Right to Be Forgotten: You have the right to ask Alfa Roza to delete your personal data (the "right to be forgotten"). This includes situations where the data is no longer necessary for the purposes for which it was collected or has been processed unlawfully.
Right to Restriction: You can obtain a restriction on the processing of your personal data, especially when you dispute the accuracy of your data.
Data Portability: You have the right to receive your personal data, which you have provided to us, in a structured, commonly used, and machine-readable format. You can also transmit this data to another data controller if the processing is based on your consent or a contract.

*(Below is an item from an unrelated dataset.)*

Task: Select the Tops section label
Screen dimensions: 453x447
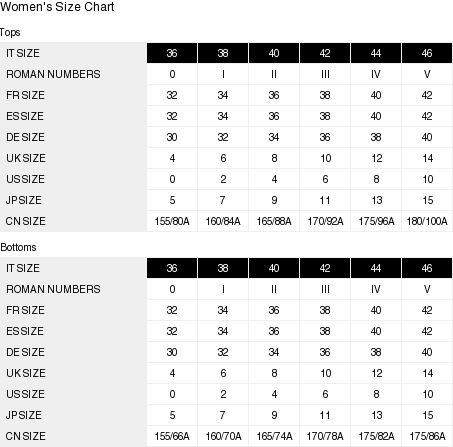Action: pos(10,33)
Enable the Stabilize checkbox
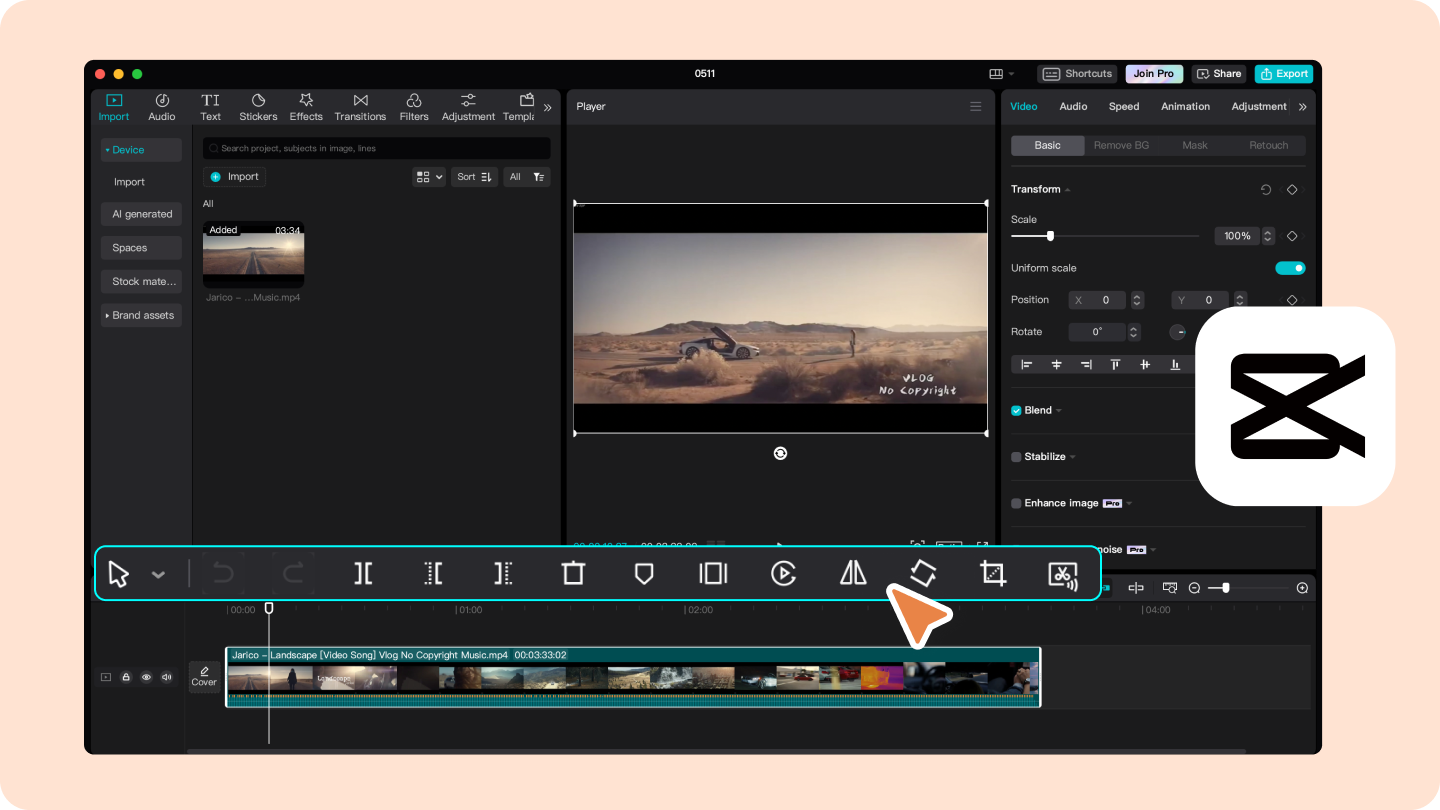The image size is (1440, 810). (x=1016, y=456)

Right to Object: You can object to the processing of personal data based on Alfa Roza's legitimate interests. We will cease processing your personal data unless we can demonstrate compelling legitimate reasons that outweigh your interests, rights, and freedoms, or for the establishment, exercise, or defense of legal claims. If your personal data is being processed for direct marketing purposes, you can always object to such processing.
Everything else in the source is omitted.